I take pride in Clara’s remark, because it shows that although she was only three years old, her fireside teachings were already making her a thinker — a thinker and also an observer of proportions. I am not claiming any credit for this. I furnished to the children worldly knowledge and wisdom, but was not competent to go higher, and so I left their spiritual education in the hands of the mother. A result of this modesty of mine was made manifest to me in a very striking way, some years afterward, when Jean was nine years old. We had recently arrived in Berlin, at the time, and had begun housekeeping in a furnished apartment. One morning at breakfast a vast card arrived — an invitation. To be precise, it was a command from the Emperor of Germany to come to dinner. During several months I had encountered socially, on the Continent, men bearing lofty titles; and all this while Jean was becoming more and more impressed, and awed, and subdued, by these imposing events, for she had not been abroad before, and they were new to her — wonders out of dreamland turned into realities. The imperial card was passed from hand to hand, around the table, and examined with interest; when it reached Jean she exhibited excitement and emotion, but for a time was quite speechless; then she said,
“Why, papa, if it keeps going on like this, pretty soon there won’t be anybody left for you to get acquainted with but God.”
It was not complimentary to think I was not acquainted in that quarter, but she was young, and the young jump to conclusions without reflection.
Necessarily, I did myself the honor to obey the command of the Emperor Wilhelm II. Prince Heinrich, and six or eight other guests were present. The Emperor did most of the talking, and he talked well, and in faultless English. In both of these conspicuousnesses I was gratified to recognize a resemblance to myself — a very exact resemblance; no, almost exact, but not quite that — a modified exactness, with the advantage in favor of the Emperor. My English, like his, is nearly faultless; like him I talk well; and when I have guests at dinner I prefer to do all the talking myself. It is the best way, and the pleasantest. Also the most profitable for the others.
I was greatly pleased to perceive that his Majesty was familiar with my books, and that his attitude toward them was not uncomplimentary. In the course of his talk he said that my best and most valuable book was “Old Times on the Mississippi.” I will refer to that remark again, presently.
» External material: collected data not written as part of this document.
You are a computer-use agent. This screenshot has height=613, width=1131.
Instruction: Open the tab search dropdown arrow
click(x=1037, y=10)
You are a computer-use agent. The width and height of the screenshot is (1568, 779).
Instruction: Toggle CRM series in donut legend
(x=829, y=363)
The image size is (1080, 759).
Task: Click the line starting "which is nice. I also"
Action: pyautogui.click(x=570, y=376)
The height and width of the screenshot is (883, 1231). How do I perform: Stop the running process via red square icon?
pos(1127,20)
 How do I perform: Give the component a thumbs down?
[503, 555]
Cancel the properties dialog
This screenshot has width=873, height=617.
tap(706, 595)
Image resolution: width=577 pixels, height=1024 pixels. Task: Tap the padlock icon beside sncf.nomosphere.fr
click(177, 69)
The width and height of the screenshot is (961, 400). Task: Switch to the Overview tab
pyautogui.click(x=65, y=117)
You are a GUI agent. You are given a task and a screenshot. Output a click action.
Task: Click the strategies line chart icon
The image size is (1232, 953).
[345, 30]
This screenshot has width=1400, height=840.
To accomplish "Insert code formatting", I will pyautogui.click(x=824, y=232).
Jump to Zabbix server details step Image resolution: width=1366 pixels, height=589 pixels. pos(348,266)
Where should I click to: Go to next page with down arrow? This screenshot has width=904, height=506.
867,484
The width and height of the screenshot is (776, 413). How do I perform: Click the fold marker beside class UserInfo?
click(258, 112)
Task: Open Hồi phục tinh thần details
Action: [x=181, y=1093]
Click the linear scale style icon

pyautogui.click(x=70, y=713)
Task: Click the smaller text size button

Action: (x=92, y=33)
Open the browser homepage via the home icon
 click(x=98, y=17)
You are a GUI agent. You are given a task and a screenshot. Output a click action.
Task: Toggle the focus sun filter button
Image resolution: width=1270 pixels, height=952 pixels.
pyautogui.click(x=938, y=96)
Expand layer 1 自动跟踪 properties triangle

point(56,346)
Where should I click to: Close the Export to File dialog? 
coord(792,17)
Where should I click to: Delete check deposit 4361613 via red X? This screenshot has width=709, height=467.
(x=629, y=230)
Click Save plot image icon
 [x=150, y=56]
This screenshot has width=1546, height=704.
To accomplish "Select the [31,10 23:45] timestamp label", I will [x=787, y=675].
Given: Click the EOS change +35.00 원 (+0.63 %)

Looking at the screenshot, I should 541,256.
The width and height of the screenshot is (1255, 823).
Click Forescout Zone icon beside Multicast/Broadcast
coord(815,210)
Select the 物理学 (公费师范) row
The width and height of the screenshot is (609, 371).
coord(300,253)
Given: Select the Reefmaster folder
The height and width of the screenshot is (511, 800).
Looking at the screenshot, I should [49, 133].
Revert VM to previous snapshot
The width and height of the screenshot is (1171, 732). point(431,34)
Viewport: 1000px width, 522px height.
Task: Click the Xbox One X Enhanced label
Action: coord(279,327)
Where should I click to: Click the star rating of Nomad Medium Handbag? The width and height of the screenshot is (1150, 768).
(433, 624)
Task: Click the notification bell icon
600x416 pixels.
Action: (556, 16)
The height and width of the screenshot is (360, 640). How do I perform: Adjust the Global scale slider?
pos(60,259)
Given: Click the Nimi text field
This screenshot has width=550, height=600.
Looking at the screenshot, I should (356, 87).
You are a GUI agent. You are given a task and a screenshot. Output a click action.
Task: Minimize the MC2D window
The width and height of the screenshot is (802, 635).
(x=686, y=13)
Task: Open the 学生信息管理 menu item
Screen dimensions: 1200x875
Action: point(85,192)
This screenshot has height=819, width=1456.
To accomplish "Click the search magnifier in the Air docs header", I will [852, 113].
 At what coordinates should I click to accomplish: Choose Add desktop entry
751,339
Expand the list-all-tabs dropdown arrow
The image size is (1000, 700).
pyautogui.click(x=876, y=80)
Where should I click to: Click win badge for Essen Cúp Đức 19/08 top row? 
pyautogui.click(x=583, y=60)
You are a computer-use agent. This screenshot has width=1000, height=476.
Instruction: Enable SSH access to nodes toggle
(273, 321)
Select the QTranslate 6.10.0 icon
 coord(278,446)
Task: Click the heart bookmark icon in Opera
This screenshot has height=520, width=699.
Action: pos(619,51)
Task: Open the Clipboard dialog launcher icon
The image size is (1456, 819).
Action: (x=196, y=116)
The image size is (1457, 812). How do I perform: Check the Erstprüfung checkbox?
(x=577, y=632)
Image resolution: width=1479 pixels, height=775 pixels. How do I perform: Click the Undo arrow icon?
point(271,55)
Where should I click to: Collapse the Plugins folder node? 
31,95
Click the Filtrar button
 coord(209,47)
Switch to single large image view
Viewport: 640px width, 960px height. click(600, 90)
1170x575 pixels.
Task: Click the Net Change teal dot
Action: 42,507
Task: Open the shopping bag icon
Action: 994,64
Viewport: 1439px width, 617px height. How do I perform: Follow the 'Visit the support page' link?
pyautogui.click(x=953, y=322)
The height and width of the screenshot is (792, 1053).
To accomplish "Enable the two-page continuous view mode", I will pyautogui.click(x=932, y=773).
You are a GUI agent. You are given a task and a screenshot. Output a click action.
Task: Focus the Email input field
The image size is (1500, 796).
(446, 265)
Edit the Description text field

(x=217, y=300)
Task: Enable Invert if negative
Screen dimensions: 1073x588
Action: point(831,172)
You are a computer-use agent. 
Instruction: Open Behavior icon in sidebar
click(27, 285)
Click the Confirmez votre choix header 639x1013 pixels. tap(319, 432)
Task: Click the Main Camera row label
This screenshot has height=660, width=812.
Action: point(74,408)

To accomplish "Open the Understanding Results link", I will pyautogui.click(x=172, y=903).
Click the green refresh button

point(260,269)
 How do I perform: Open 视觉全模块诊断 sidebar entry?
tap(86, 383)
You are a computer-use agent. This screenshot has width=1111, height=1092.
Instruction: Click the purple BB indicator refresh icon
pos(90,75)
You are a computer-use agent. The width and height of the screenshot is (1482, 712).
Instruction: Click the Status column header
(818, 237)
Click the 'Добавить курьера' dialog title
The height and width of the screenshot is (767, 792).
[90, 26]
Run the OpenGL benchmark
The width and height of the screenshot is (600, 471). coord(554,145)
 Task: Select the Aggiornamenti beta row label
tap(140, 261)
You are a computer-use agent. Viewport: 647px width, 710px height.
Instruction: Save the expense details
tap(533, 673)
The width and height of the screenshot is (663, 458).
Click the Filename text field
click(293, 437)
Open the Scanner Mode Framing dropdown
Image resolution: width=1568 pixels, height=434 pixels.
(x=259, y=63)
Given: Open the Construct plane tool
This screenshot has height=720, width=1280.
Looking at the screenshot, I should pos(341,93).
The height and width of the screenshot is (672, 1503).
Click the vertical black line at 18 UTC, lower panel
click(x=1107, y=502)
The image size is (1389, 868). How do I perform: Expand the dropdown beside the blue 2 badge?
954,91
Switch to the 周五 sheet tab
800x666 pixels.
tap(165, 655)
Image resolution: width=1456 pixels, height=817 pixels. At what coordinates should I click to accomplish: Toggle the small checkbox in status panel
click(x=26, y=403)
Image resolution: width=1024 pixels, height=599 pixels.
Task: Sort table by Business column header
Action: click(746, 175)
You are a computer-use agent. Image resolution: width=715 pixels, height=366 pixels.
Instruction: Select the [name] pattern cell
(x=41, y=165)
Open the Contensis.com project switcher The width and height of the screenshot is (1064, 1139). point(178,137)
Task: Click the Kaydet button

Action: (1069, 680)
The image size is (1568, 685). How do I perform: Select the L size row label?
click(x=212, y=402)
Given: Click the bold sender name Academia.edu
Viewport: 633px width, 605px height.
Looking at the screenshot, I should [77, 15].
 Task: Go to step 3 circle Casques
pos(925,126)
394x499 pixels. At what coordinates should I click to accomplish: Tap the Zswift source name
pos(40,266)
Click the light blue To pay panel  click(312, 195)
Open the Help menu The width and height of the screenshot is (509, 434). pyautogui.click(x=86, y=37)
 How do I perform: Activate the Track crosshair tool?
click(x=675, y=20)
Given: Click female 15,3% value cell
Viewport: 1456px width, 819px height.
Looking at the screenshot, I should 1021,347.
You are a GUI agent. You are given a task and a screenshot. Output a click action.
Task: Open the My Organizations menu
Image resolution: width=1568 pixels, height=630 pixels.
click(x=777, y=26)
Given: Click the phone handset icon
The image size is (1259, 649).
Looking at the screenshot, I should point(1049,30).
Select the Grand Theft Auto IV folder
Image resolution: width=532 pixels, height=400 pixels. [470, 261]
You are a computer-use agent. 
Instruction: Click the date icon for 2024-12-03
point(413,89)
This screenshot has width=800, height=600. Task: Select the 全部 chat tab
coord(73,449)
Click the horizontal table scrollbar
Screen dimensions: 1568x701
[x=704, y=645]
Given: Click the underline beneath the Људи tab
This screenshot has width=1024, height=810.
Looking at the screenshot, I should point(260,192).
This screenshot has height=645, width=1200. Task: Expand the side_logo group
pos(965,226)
An official who was well up in the Foreign Office at that time, and had served under Bismarck for fourteen years, was still occupying his old place under Chancellor Caprivi. Smith, I will call him of whom I am speaking, though that is not his name. He was a special friend of mine, and I greatly enjoyed his society, although in order to have it it was necessary for me to seek it as late as midnight, and not earlier. This was because Government officials of his rank had to work all day, after nine in the morning, and then attend official banquets in the evening; wherefore they were usually unable to get life-restoring fresh air and exercise for their jaded minds and bodies earlier than midnight; then they turned out, in groups of two or three, and gratefully and violently tramped the deserted streets until two in the morning. Smith had been in the Government service, at home and abroad, for more than thirty years, and he was now sixty years old, or close upon it. He could not remember a year in which he had had a vacation of more than a fortnight’s length; he was weary all through to the bones and the marrow, now, and was yearning for a holiday of a whole three months — yearning so longingly and so poignantly that he had at last made up his mind to make a desperate cast for it and stand the consequences, whatever they might be. It was against all rules to ask for a vacation — quite against all etiquette; the shock of it would paralyze the Chancellery; stem etiquette and usage required another form: the applicant was not privileged to ask for a vacation, he must send in his resignation. The chancellor would know that the applicant was not really trying to resign, and didn’t want to resign, but was merely trying in this left-handed way to get a vacation.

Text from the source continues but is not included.